大鼠胎盘来源间充质干细胞的生物学特性

背景：研究报道，人间充质干细胞用于实验动物研究的结果不令人满意，所以考虑使用大鼠胎盘来源的间充质干细胞用于动物实验研究，以期获得更好的实验结果。查阅国内外相关文献，目前尚未发现大鼠胎盘来源间充质干细胞的相关报道。 目的：建立从大鼠胎盘分离间充质干细胞的方法，观察其基本生物学特性。 方法：通过胶原酶消化法从大鼠胎盘分离并得到间充质干细胞。每天用倒置显微镜观察其形态。用MTT法测定其生长动力学并绘制生长曲线。用流式细胞仪检测其表型及细胞周期。通过免疫组化法证实其成脂及成骨分化的潜能。 结果与结论: 原代细胞培养8 h后细胞贴壁，24 h内细胞形成集落，第4代细胞大小、形态基本一致，以梭形为主。细胞周期检测提示G0/G1期、S期、G2期的比例分别为83.76%，8.01%，8.23%。免疫表型分析其表达CD29和CD90，不表达CD45。体外诱导实验证实胎盘间充质干细胞具有成脂和成骨分化的潜能。

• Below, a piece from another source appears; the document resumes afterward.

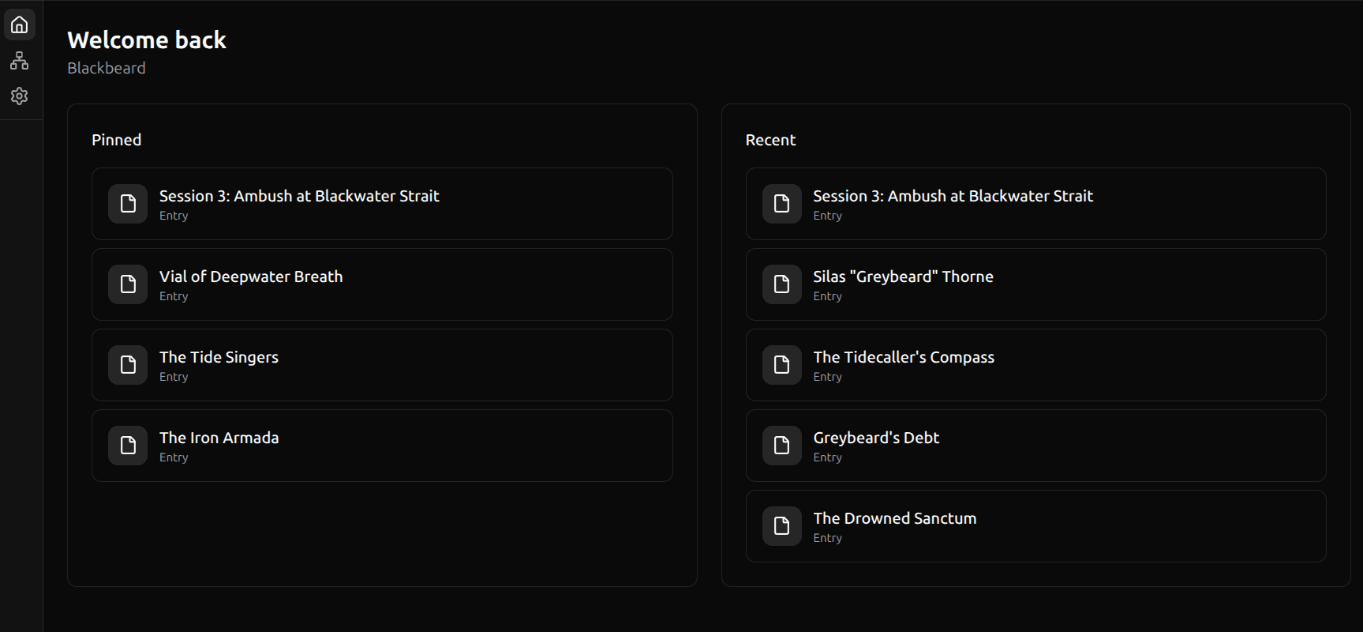
Task: Open The Tidecaller's Compass entry
Action: point(904,357)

Biological characteristics of rat placenta-derived mesenchymal stem cells

BACKGROUND: Mesenchymal stem cells (MSCs) have the potential of multilineage differentiation. Some researchers put them into tissue-regeneration or diseases treatment. There are many studies about MSCs derived from bone marrow, umbilical cord of rat or mouse. However, little is known about MSCs derived from rat placenta. OBJECTIVE: To establish a method to isolate MSCs from rat placenta and to observe its biological characteristics in vitro. METHODS: Rat placental MSCs (r-pl-MSCs) were separated and obtained by collagenase-digested method. Morphology of r-pl-MSCs was daily observed with inverted microscope. Growth kinetics was measured with MTT assay and growth curve was drawn. Their surface antigens and cell cycle were detected by flow cytometer. Adipogenic differentiation and osteogenic differentiation were tested by immunohistochemistry. RESULTS AND CONCLUSION: The primary cultured cells adhered after 8 hours and formed clone within 24 hours. The size and morphology of the 4th generation cells were almost same; most cells were fusiform-shaped. Cell cycle measure showed the proportion of cells in G0/G1 phase, S phase, G2 phase was respectively 83.76%, 8.01%, 8.23%. Immunophenotype analysis showed that the cells expressed CD29 and CD90, but no CD45. Placenta-derived MSCs have potentials of adipogenic and osteogenic differentiation in special culture condition in vitro.